__EXCERPT TO READ__
========================

Whereas, the Executive and NewMil Bancorp are parties to a Change in Control Agreement dated as of January 2, 2002, but the Executive and NewMil Bancorp intend that this Agreement supersede and replace the previous agreement in its entirety.

Now Therefore, in consideration of these premises and other good and valuable consideration, the receipt and sufficiency of which are hereby acknowledged, the parties hereto agree as follows.

1. Change in Control Combined with Employment Termination. (a) Termination of Executive within two years after a Change in Control. If a Change in Control occurs during the term of this Agreement and if either of the following occurs, the Executive shall be entitled to severance benefits specified in Section 2 of this Agreement -

 
1)
Termination by NewMil Bancorp or Subsidiary: the Executive’s employment with NewMil Bancorp or its Subsidiaries is involuntarily terminated within two years after a Change in Control, except for termination under Section 4 of this Agreement. For purposes of this Agreement, “Subsidiary” means an entity in which NewMil Bancorp directly or indirectly beneficially owns 50% or more of the outstanding voting securities, or
 
 

 
 
2)
Termination by the Executive for Good Reason: the Executive terminates employment with NewMil Bancorp or Subsidiaries for Good Reason (as defined in Section 3) within two years after a Change in Control.

========================

__MATERIAL PROVIDED__
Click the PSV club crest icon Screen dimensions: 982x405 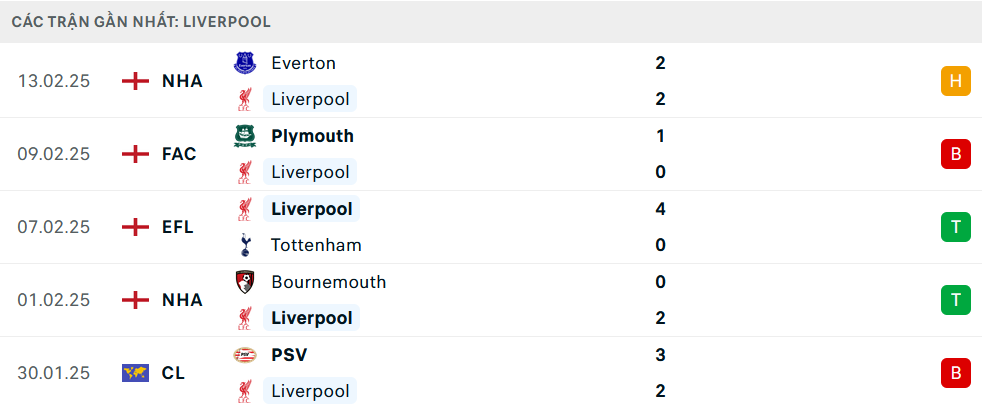pos(244,355)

========================

__WHAT YOU WILL DO__
Revise the agreement excerpt between "Now Therefore, in" and "agree as follows.", inclusive, replacing "premises" with "recitals". The data above come from a source unrelated to the agreement excerpt.

__THE RESPONSE__
Now Therefore, in consideration of these recitals and other good and valuable consideration, the receipt and sufficiency of which are hereby acknowledged, the parties hereto agree as follows.